Fingerling potatoes: Scrub, cut in quarters. Do not peel.
Golden delicious apples: Wash, remove core, cut in thick slices. Do not peel.
Brussels sprouts: Trim and wash, cut in half if large.
Asparagus: Wash, trim woody ends.

Olive oil
1 fresh lemon
4 tablespoon balsamic vinegar

Preheat oven to 450 degrees, or 400 degrees convect roast. Prepare a baking sheet with a Silpat liner or parchment paper.

Toss carrots in olive oil and sprinkle with freshly ground sea salt and black pepper. Add a touch of pure maple syrup to this if you like sweet carrots. Do not be tempted to use “peeled baby carrots,” which are not babies at all and lack flavor. Organic carrots are much better in flavor. Place a piece of foil on the parchment paper and create “sides” for the foil. Spray the foil with olive oil.

Toss the potatoes in rosemary-infused olive oil (Bremmer used Laconiko), sprinkle generously with rosemary, freshly ground sea salt and black pepper. Place on the foil.

Toss apples in olive oil and sprinkle lightly with salt. Place on another foil.

Toss the Brussels sprouts and half a cup English walnuts in a mixture of 4 tablespoons balsamic vinegar and 2 teaspoons honey. Place on foil.

Toss asparagus in olive oil with juice from half a lemon. Sprinkle with freshly ground sea salt and black pepper. Place on the foil.

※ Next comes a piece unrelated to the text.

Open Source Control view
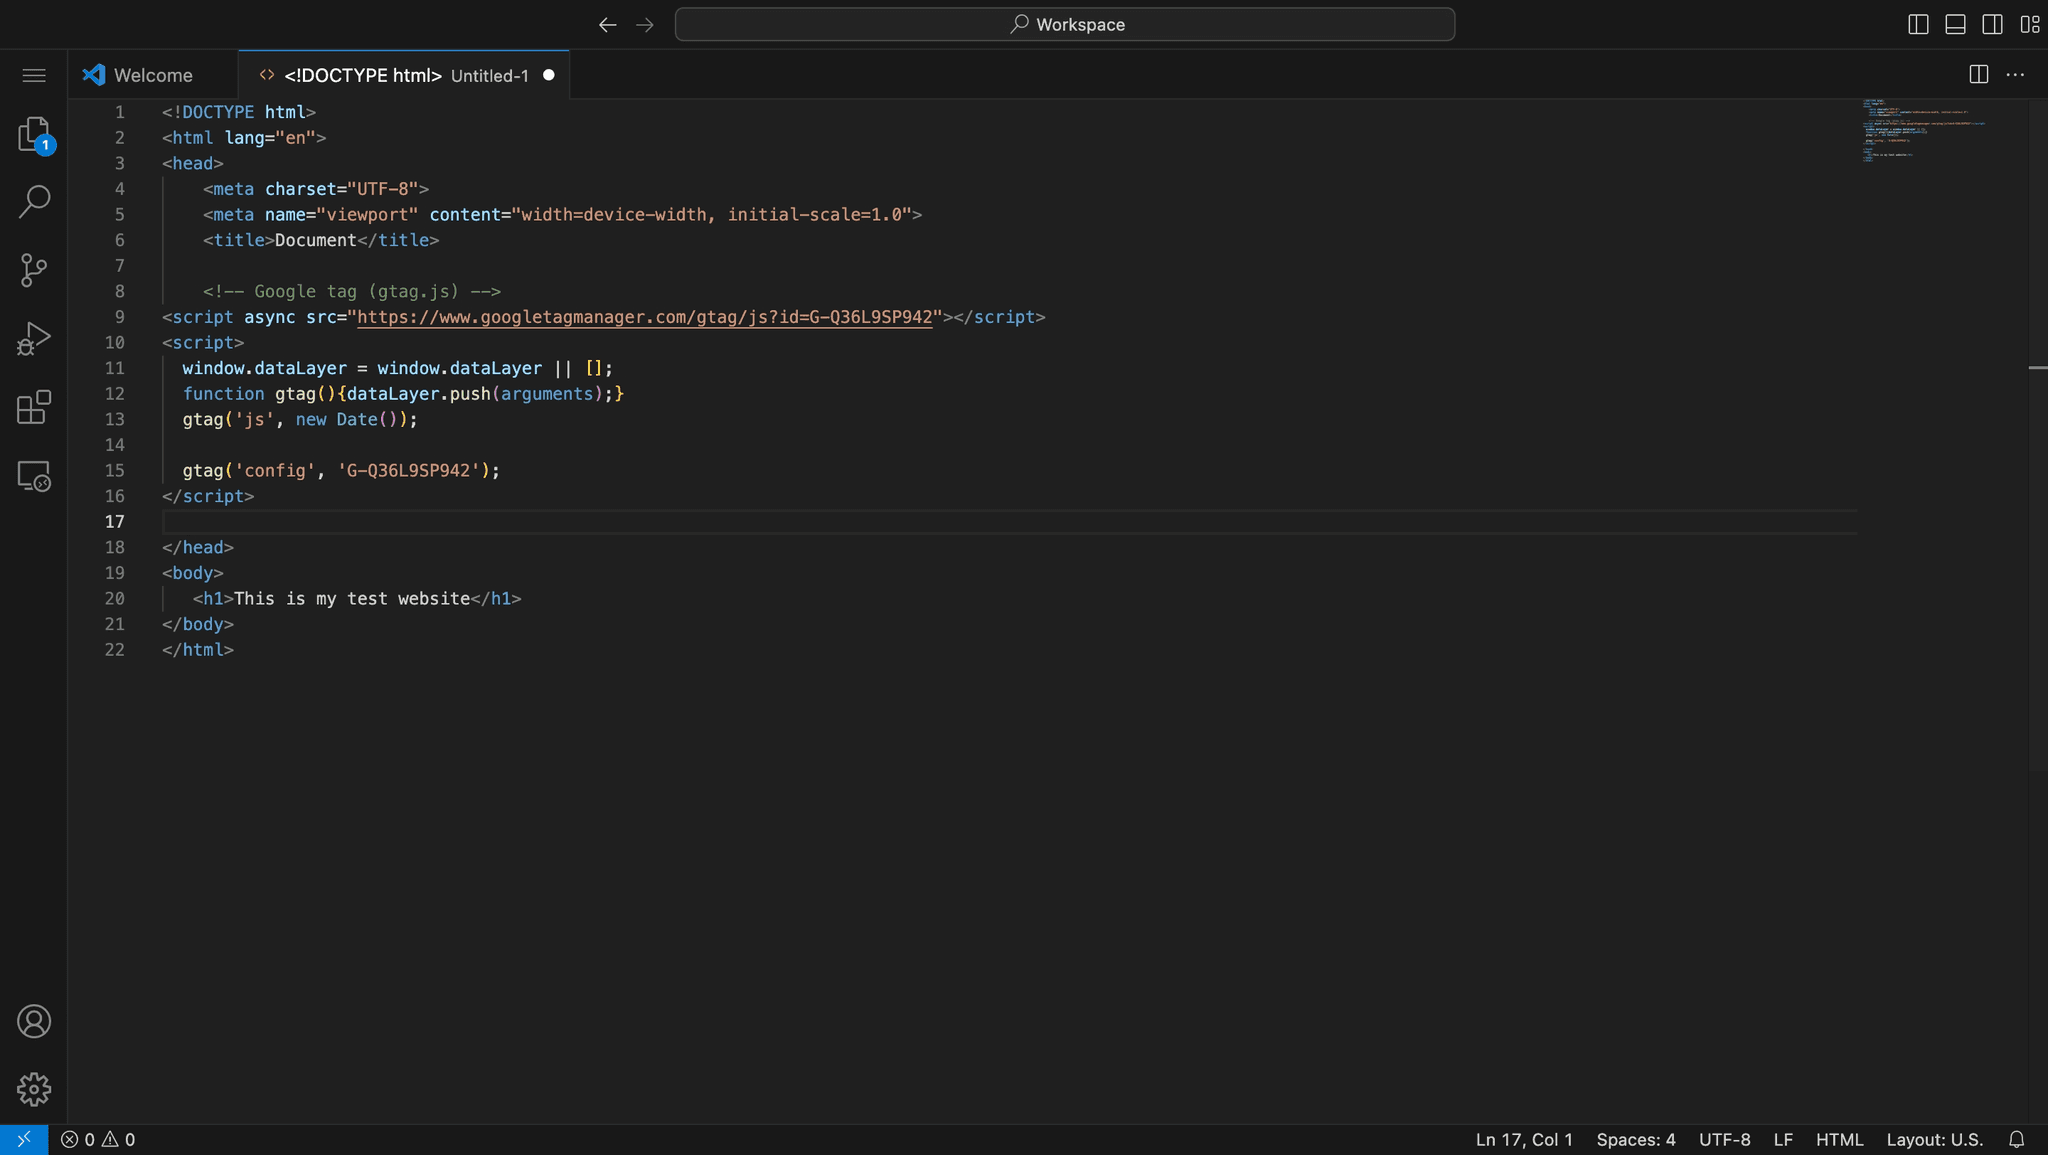The height and width of the screenshot is (1155, 2048). tap(33, 270)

Roast vegetables for about 45 minutes to an hour or until tender, caramelized and well browned. Arrange in groupings on a platter, mixing the apples with the potatoes

Drunken Salad with Cinnamon Pears and Blue Cheese

Dressing (light and fruity):
1/2 cup extra-virgin olive oil (she used Laconiko)
1/4 cup apple wine (she used North Mountain)
1/4 cup fresh squeezed lemon juice
2 teaspoon honey
2 pinches salt
1 tablespoon fresh chives chopped

Whisk all ingredients until well blended.

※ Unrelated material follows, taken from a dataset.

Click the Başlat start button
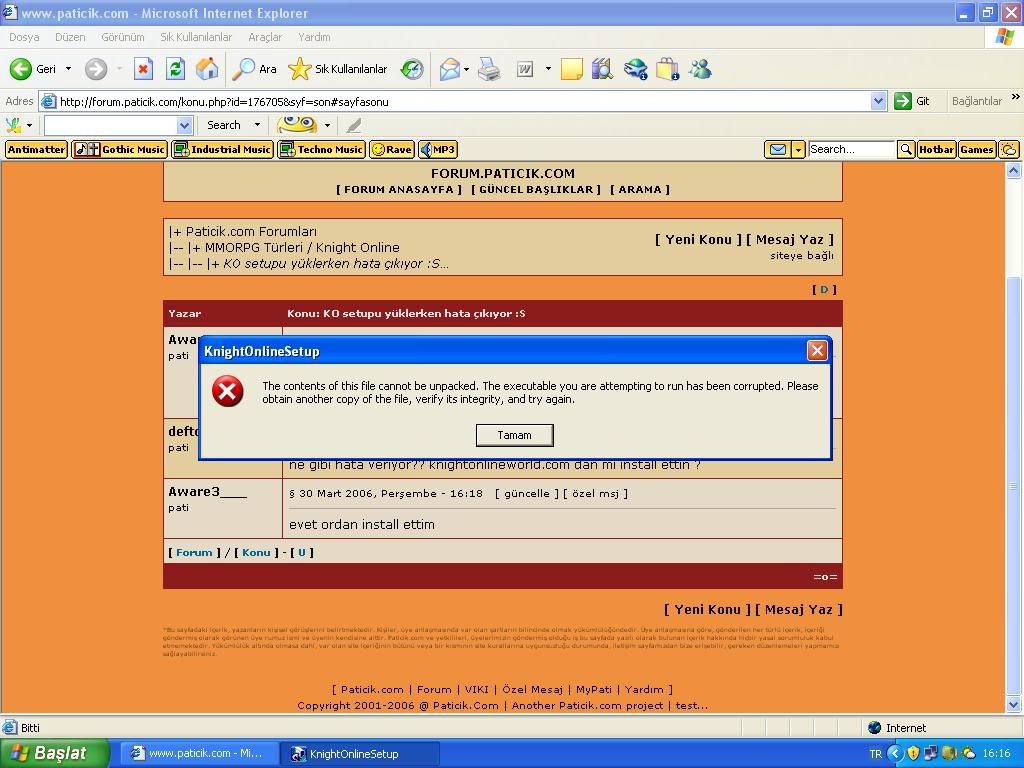Screen dimensions: 1024x768 pos(49,753)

A mix of favorite greens (She used baby kale and baby romaine)
Seedless cucumber (as long as possible), counting on one cucumber for a maximum of four salads
Blue cheese
Walnut halves (Roasted in a 350 degree oven for 5-10 minutes and cooled)
Pears, slightly under-ripe, cored and sliced
Blueberries as garnish

Sauté the pear slices in butter and sprinkle generously with cinnamon. Cook until tender and cool.

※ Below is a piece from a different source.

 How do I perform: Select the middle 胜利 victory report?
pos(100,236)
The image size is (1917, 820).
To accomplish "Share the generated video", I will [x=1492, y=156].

Cut cucumbers in half, slicing off ends for a long rectangular shape. Cut cucumbers in slices lengthwise and cut one-inch slits at both ends. Build a triangle with three slices, joining the cucumbers at the slits. Or build a square or rectangular shape using the same technique. Fill with the greens. Sprinkle with blue cheese chunks. Arrange several pear slices on the salad and garnish with a walnut half. Garnish with blueberries (optional) on the plate. Pour on dressing and serve. Leftover dressing will keep for several days.